## THE PROBLEM:
Show all lines from the material that carry the word "profile".

## INFORMATION GIVEN:
====================
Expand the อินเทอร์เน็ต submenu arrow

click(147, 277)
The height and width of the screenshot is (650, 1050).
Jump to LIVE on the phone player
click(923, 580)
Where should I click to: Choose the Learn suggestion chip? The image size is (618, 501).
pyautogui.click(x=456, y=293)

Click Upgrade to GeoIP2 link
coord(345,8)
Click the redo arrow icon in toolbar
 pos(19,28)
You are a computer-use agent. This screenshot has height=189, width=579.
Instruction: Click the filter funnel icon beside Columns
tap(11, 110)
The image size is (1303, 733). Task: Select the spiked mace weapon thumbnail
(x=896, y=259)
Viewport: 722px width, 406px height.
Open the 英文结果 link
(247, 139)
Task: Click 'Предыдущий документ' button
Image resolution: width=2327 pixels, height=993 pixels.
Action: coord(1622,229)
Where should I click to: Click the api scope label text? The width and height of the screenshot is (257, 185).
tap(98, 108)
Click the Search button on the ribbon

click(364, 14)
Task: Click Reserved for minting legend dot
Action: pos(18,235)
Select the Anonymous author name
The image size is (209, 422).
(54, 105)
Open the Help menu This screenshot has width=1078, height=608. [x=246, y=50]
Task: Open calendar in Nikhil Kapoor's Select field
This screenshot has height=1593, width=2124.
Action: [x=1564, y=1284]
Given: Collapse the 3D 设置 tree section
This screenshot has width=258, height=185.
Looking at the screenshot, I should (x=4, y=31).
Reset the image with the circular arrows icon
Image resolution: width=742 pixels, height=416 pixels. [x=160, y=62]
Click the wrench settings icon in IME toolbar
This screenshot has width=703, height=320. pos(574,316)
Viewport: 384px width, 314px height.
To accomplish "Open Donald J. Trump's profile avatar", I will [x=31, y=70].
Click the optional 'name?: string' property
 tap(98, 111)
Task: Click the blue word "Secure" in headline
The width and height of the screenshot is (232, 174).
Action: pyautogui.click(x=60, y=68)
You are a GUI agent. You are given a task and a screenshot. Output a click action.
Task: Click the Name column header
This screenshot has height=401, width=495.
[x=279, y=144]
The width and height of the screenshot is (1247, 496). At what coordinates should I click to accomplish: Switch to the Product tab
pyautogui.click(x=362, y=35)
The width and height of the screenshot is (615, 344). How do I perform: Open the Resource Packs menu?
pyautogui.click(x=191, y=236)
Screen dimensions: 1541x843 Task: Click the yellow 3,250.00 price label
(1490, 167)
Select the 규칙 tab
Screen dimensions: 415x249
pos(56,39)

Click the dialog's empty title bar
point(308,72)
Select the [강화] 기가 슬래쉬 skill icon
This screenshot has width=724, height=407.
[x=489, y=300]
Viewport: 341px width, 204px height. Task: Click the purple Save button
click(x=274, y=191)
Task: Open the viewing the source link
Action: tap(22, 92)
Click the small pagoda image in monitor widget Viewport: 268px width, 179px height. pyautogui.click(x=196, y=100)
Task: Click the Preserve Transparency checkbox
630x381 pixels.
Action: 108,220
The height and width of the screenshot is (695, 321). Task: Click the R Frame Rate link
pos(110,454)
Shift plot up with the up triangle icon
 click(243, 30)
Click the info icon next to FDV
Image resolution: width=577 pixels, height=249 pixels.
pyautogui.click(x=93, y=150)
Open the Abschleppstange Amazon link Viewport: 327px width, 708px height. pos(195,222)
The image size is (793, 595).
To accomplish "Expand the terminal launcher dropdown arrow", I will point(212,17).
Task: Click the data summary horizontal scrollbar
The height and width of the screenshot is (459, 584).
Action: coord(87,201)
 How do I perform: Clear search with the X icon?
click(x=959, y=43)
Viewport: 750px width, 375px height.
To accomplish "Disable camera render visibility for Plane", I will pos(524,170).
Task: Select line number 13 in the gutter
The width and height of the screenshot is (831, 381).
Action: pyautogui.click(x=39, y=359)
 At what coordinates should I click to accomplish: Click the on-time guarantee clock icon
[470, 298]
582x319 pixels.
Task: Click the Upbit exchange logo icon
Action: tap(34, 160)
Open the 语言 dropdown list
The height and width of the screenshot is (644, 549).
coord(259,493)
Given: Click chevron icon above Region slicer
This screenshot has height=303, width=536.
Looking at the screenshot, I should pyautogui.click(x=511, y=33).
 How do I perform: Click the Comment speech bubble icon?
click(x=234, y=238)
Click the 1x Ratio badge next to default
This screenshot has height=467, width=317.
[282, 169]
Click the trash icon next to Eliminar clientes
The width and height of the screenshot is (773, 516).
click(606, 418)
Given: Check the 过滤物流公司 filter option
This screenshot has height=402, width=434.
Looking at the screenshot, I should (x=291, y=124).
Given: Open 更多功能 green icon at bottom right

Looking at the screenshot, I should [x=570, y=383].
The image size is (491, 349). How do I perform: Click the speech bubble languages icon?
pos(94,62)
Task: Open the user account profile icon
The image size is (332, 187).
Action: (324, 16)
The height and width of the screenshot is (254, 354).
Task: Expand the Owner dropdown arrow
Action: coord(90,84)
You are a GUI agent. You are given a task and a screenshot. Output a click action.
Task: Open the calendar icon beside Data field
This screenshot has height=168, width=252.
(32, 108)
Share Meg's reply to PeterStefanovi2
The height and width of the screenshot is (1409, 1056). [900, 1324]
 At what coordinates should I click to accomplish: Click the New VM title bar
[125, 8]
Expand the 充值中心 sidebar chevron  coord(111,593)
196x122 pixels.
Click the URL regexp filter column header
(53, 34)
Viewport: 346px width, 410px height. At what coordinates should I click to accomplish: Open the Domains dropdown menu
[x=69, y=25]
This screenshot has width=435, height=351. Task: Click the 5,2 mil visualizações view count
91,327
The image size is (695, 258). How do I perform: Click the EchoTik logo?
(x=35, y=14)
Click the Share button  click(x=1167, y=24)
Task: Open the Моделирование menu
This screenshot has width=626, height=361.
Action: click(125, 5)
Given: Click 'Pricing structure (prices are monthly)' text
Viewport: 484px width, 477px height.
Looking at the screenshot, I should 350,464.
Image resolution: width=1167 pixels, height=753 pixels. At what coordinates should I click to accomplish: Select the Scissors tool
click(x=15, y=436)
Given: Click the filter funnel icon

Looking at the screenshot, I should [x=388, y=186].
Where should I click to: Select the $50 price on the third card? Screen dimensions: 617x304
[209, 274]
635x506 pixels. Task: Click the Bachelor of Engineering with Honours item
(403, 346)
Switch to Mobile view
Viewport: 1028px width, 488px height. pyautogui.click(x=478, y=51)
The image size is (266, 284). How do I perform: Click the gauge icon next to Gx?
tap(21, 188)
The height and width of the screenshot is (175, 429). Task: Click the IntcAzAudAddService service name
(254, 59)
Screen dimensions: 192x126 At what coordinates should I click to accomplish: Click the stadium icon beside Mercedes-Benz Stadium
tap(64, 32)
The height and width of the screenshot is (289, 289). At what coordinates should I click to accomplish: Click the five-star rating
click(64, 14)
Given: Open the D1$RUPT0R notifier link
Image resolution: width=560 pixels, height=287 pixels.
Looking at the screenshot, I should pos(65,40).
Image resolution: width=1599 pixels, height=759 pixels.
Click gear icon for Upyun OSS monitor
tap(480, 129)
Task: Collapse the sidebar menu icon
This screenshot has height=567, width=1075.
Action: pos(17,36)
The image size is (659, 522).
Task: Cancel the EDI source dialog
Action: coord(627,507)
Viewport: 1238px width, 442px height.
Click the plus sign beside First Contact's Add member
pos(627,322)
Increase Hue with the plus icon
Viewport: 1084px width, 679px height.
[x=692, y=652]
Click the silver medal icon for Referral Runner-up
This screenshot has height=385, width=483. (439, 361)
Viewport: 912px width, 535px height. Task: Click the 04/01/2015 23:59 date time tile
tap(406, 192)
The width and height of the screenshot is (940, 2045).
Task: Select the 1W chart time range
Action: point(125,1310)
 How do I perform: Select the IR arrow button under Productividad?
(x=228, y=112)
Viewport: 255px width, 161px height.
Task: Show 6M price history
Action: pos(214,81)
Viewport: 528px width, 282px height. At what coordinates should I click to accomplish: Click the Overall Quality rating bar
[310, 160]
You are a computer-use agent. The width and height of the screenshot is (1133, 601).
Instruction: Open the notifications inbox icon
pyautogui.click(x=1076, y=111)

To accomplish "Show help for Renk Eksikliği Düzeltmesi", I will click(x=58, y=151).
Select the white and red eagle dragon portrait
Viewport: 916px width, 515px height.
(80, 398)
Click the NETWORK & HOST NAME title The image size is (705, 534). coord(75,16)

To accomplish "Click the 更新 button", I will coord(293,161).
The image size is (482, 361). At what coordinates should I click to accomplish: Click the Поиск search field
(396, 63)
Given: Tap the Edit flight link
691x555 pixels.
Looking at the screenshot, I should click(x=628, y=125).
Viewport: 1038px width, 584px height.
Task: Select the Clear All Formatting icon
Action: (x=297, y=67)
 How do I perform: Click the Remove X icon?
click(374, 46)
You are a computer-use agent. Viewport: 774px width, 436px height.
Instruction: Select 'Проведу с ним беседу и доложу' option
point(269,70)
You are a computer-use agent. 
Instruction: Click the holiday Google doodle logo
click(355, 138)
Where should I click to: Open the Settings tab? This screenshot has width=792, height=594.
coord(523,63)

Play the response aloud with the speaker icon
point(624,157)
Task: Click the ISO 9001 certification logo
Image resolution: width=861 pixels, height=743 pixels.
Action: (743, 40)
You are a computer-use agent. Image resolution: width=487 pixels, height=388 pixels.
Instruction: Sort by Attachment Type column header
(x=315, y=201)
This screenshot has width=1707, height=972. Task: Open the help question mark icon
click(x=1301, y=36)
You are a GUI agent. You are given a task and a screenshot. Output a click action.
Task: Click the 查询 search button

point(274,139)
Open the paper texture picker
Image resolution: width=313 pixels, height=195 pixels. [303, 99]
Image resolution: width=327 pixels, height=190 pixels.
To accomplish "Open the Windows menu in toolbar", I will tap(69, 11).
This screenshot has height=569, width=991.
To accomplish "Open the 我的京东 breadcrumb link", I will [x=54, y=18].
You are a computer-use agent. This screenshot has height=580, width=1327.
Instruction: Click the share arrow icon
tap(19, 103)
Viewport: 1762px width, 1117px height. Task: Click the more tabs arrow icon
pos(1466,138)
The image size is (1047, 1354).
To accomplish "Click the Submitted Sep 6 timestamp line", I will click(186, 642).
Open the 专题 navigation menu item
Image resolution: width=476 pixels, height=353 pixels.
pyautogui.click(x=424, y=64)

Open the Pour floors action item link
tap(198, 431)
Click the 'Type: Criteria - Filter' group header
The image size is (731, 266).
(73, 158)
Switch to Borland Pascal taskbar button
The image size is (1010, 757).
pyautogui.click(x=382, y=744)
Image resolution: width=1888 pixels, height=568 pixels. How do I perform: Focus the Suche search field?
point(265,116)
====================
## SOLUTION FOR THIS TASK:
To accomplish "Open Donald J. Trump's profile avatar", I will [x=31, y=70].
Task: Open the user account profile icon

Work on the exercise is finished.